Led by certified multidisciplinary wellbeing hosts around a three-step decorum of Mindfulness, Finding, and Nourishment, the Veya Experience is formed in unswerving reaction to the Covid-19 pandemic, aiming to address a world with a vital need for rewiring the body and mind.
REGENERATIVE TOURISM
Pledge to sustainability and communal accountability is at the heart of everything the resort does. The approach echoes in the assortment of sustainability-related activities on offer to the guests. To entirely appreciate the calmness of the lagoons, hop onto a free ferry service for a ride around Laguna Phuket, which has halts at several locations, plus the beach bar Xana.
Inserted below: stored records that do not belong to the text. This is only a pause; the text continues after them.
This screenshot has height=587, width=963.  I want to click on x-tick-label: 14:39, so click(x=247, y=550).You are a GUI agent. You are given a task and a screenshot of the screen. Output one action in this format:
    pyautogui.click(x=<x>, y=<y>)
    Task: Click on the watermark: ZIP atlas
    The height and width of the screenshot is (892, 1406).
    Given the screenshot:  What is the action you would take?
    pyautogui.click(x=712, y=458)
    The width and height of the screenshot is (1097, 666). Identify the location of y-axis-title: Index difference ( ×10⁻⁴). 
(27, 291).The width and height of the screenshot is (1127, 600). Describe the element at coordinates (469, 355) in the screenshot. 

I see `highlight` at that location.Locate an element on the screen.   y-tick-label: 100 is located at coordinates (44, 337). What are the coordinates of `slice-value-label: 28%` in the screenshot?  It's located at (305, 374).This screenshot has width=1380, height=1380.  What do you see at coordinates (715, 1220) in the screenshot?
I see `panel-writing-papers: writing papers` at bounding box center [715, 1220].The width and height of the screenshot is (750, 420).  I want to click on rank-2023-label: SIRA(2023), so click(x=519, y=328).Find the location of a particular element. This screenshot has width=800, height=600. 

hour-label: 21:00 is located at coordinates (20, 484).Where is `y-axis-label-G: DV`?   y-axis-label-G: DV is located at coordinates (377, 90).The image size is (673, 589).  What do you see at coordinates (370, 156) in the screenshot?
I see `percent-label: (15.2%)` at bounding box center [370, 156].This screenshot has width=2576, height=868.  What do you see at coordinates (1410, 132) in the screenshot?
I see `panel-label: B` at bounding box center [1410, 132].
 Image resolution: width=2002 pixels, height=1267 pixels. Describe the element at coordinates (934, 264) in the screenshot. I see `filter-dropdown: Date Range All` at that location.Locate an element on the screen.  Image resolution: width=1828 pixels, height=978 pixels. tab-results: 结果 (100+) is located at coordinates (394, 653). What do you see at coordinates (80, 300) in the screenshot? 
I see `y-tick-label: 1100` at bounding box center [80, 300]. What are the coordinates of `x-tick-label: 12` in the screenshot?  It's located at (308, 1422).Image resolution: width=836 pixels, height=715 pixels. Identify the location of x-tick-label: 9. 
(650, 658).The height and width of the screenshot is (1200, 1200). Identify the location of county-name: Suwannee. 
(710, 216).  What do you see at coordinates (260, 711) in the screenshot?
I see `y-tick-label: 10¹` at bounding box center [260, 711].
For those looking to explore further afield, the city of Phuket is a thirty-minute ride away via a shuttle bus service available at the foyer of Cassia. In my present state of newly discovered zen, I choose to make my way to Bang Tao beach instead. This 3 km stretch of white sandy shores is hardly a ten-minute walk from Veya, this is possibly as close to unscathed paradise as one might hope to get in these contemporary times. That evening, as I stare at the infinite horizon, the setting sun setting the sky on fire, I am very sure I finally get a taste of that intangible sense of internal peace that many people have been seeking by signing up for this retreat. All in all, via travel and tourism, there is prospective to make an optimistic impression on the communities and the
environment.
Awarded the “Best food writer in the country” by the Indian culinary forum, WACS and the ministry of Tourism, Rupali Dean writes on food and travel.